No sense of it if you're not willing to upgrade your display.


----------



## Crap Daddy (Dec 10, 2010)

It's hard with what you have there to think at one specific component. I personally wouldn't put any more money into that configuration but then again a new competitive biuld will get you to at least around 800 Euro. If you still want to game on that system you need a new GPU (maybe 6850or GTX460 1GB) and definitely a better PSU.


----------



## Pembo210 (Dec 10, 2010)

Have you ever used a RAID setup?


----------



## Josh154 (Dec 10, 2010)

Crap Daddy said:


> It's hard with what you have there to think at one specific component.

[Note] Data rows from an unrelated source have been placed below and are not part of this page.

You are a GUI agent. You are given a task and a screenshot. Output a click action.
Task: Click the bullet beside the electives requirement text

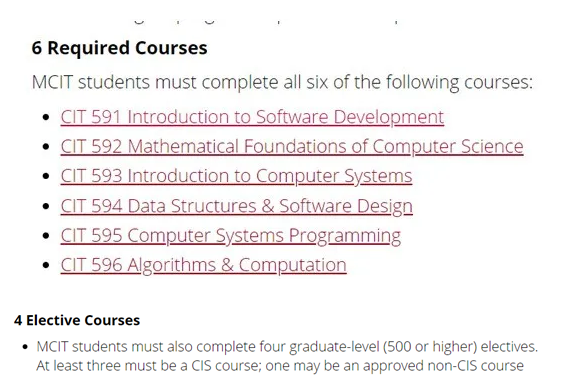(x=25, y=347)
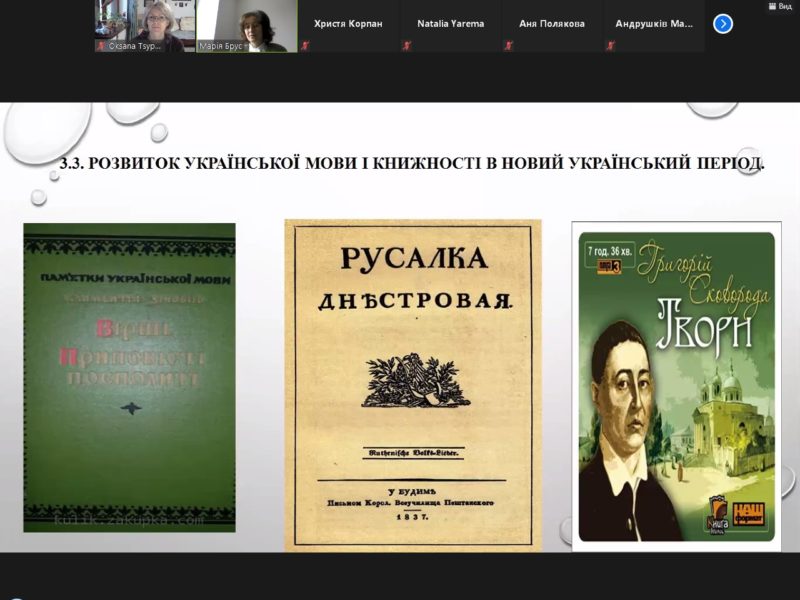The height and width of the screenshot is (600, 800).
Task: Select Андрушків participant name
Action: point(654,23)
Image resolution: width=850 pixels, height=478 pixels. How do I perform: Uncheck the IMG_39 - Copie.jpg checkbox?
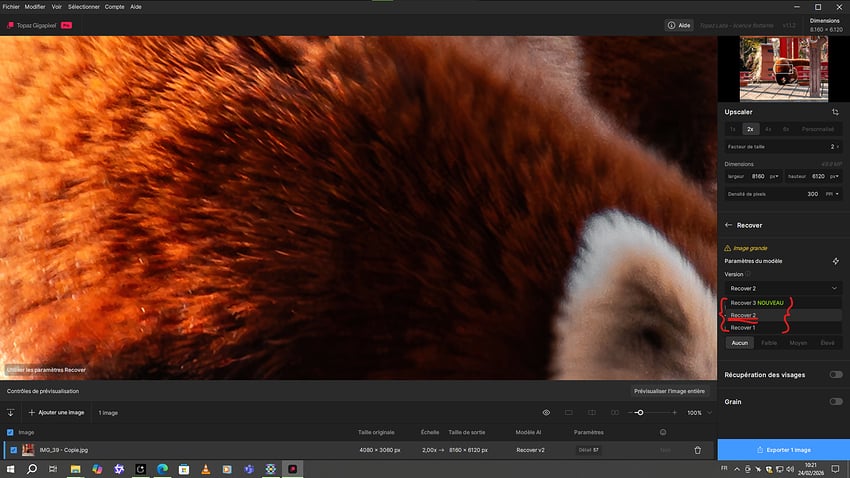(11, 450)
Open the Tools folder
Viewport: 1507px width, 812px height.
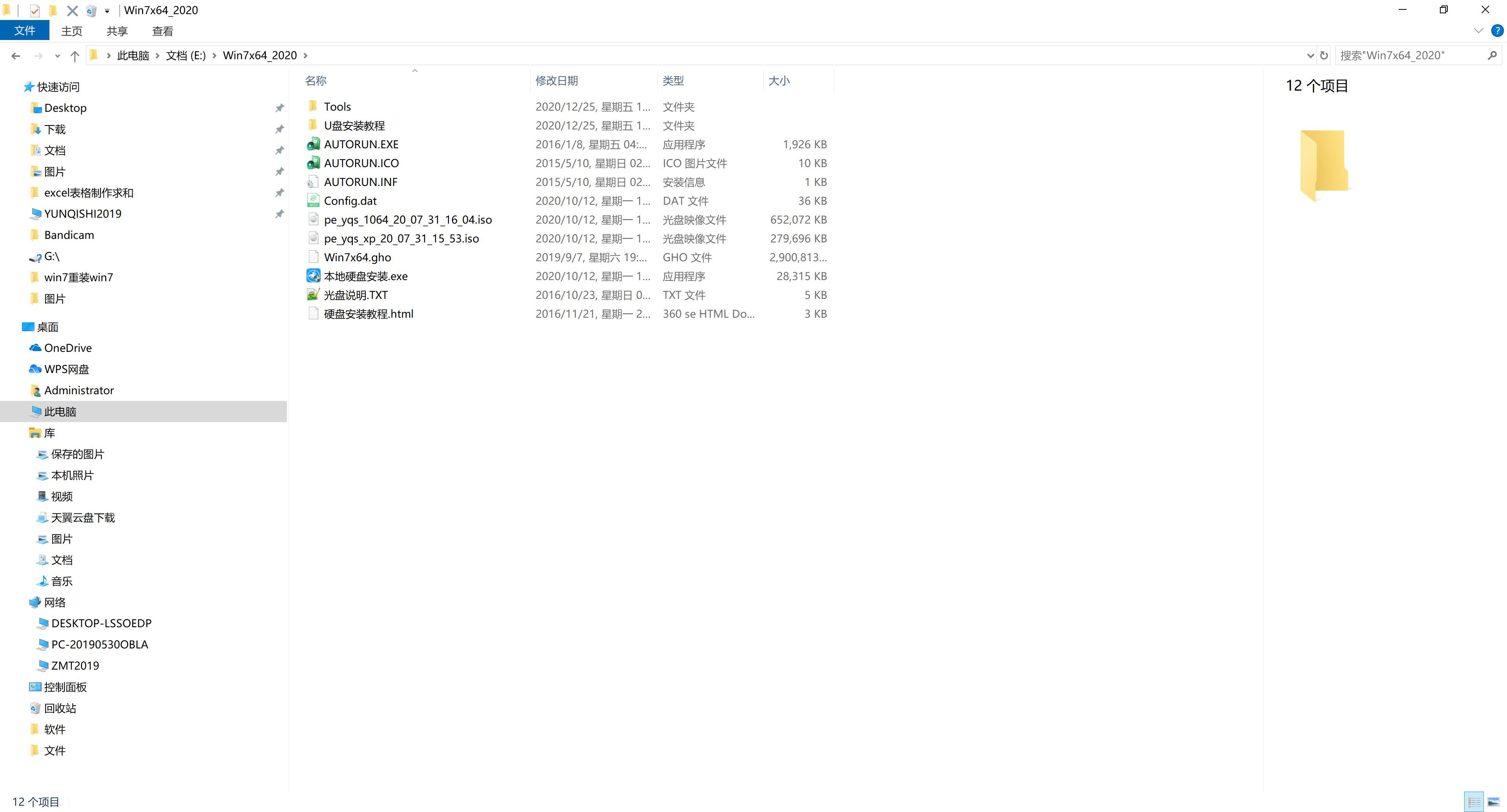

I personally wouldn't put any more money into that configuration but then again a new competitive biuld will get you to at least around 800 Euro. If you still want to game on that system you need a new GPU (maybe 6850or GTX460 1GB) and definitely a better PSU.



His 4850 is fine with that res on the monitor.

OP i would pick up a new 775 mobo and a c2q. Depending on your budget you can find a p5n-d for around 50 and a q6600 for around 100. Or if you wanted to have a amazing skt 775 platform a ud3p would be sweet with a q9550. It all depends on your budget though.

EDIT: and a new psu with any of these upgrades.


----------



## kellottajaFIN (Dec 10, 2010)

Pembo210 said:


> Have you ever used a RAID setup?



No, I haven't. This mobo doesn't even support it...

Hmm, no sense if not buying a new display? Myself I have thought, that I should get a used quad-core CPU first... Playin' GTA IV sometimes...  Better ideas on u guys? I'm sure that quad-core would still run on this PSU with this configuration, as this PSU had run HD3870X2 @ 900/1000 with no problems


----------



## kellottajaFIN (Dec 10, 2010)

Josh154 said:


> His 4850 is fine with that res on the monitor.
> 
> OP i would pick up a new 775 mobo and a c2q. Depending on your budget you can find a p5n-d for around 50 and a q6600 for around 100. Or if you wanted to have a amazing skt 775 platform a ud3p would be sweet with a q9550. It all depends on your budget though.
> 
> EDIT: and a new psu with any of these upgrades.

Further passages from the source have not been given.